LIKE EVERYONE ELSE on the Peninsula — anybody over age six and with any access to the media, that is — Lyndon Strickland was very aware of the Roadside Cross Case.
And, like a lot of people who read The Chilton Report, he was angry.
The forty-one-year-old lawyer climbed out of his car and locked the door. He was going for his daily lunchtime run along a path near Seventeen Mile Drive, the beautiful road that leads from Pacific Grove to Carmel, winding past movie stars’ and business executives’ vacation houses and Pebble Beach golf course.
He heard the sounds of construction for that new highway heading east to Salinas and the farmland. It was progressing fast. Strickland represented several small homeowners whose property had been taken by eminent domain to make way for the road. He’d been up against the state and against massive Avery Construction itself — and their armada of big legal guns. Not unexpectedly he’d lost the trial, just last week. But the judge had stayed the destruction of his clients’ houses pending appeal. The lead defense counsel, from San Francisco, had been livid.
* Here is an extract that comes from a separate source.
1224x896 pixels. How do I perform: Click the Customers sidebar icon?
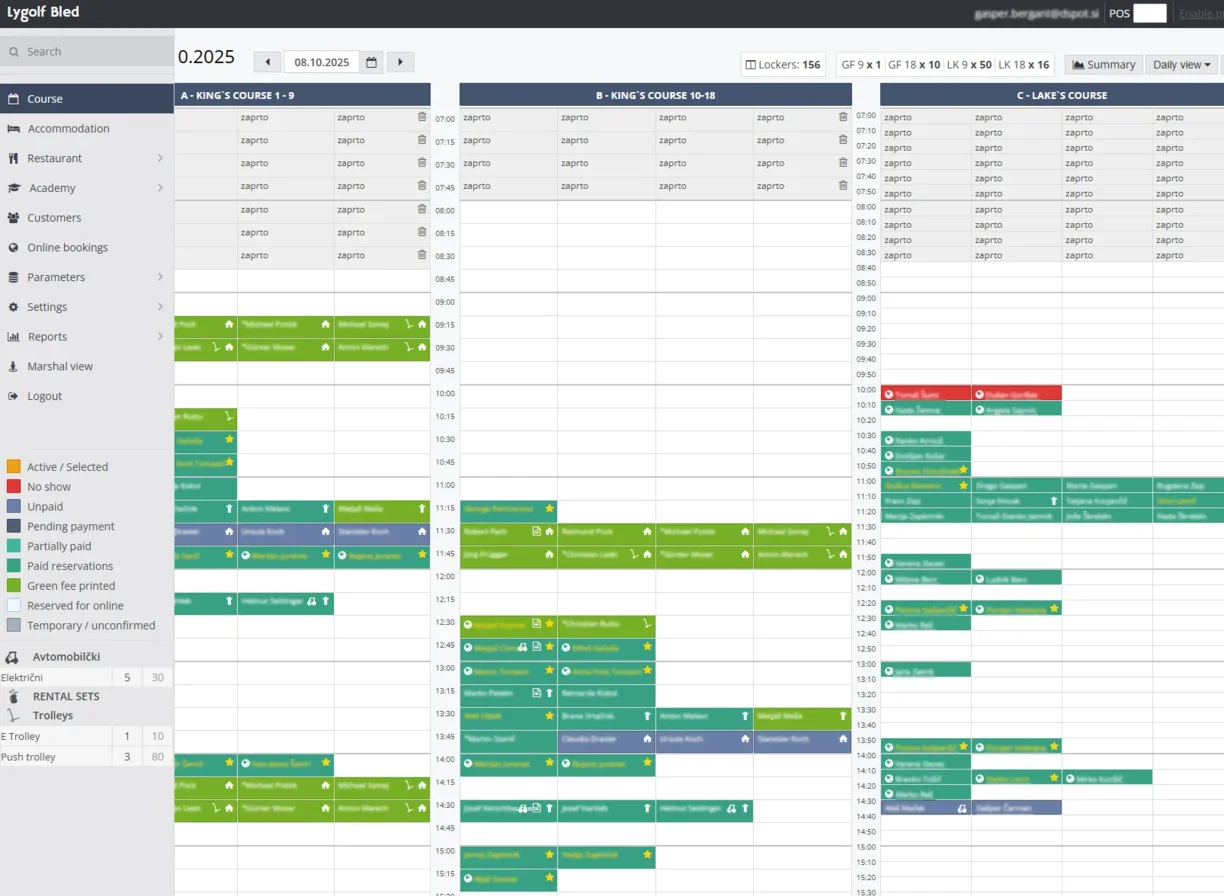click(x=14, y=218)
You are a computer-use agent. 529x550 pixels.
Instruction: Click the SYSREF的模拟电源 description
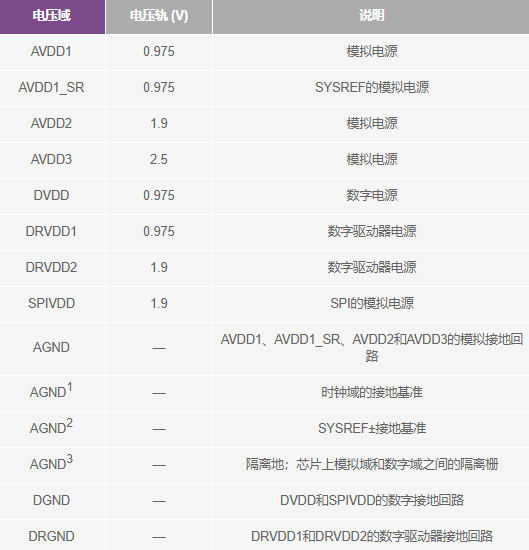coord(372,88)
Lyndon Strickland, on the other hand, had been ecstatic.
The fog was coming up, the weather chill, and he had the jogging path to himself as he started to run.
Angry.
Strickland had read what people were saying in James Chilton’s blog. Travis Brigham was a crazy boy who idolized the shooters at Columbine and Virginia Tech, who stalked girls in the night, who’d half asphyxiated his own brother, Sammy, and left him retarded, who’d intentionally driven a car off the cliff a few weeks ago in some weird suicide/murder ritual, killing two girls.
How the hell had everybody missed the danger signs the boy must’ve displayed? His parents, his teachers… friends.
The image of the mask he’d seen online that morning still gave him the creeps. A chill coursed through his body, only partly from the damp air.
The Mask Killer…
And now the kid was out there, hiding in the hills of Monterey County, picking off one by one the people who’d posted negative things about him.
Strickland read The Chilton Report frequently. It was on his RSS feed, near the top. He disagreed with Chilton on some issues, but the blogger was always reasonable and always made solid, intellectual arguments in support of his positions. For instance, although Chilton was adamantly opposed to abortion, he’d posted a comment against that wacko Reverend Fisk, who’d called for the murder of abortion doctors. Strickland, who’d often represented Planned Parenthood and other pro-choice organizations, had been impressed with Chilton’s balanced stance.
The blogger was also opposed to the desalination plant, as was Strickland, who was meeting with a potential new client — an environmental group interested in hiring him to sue to stop the plant from going forward. He’d just posted a reply supporting the blogger.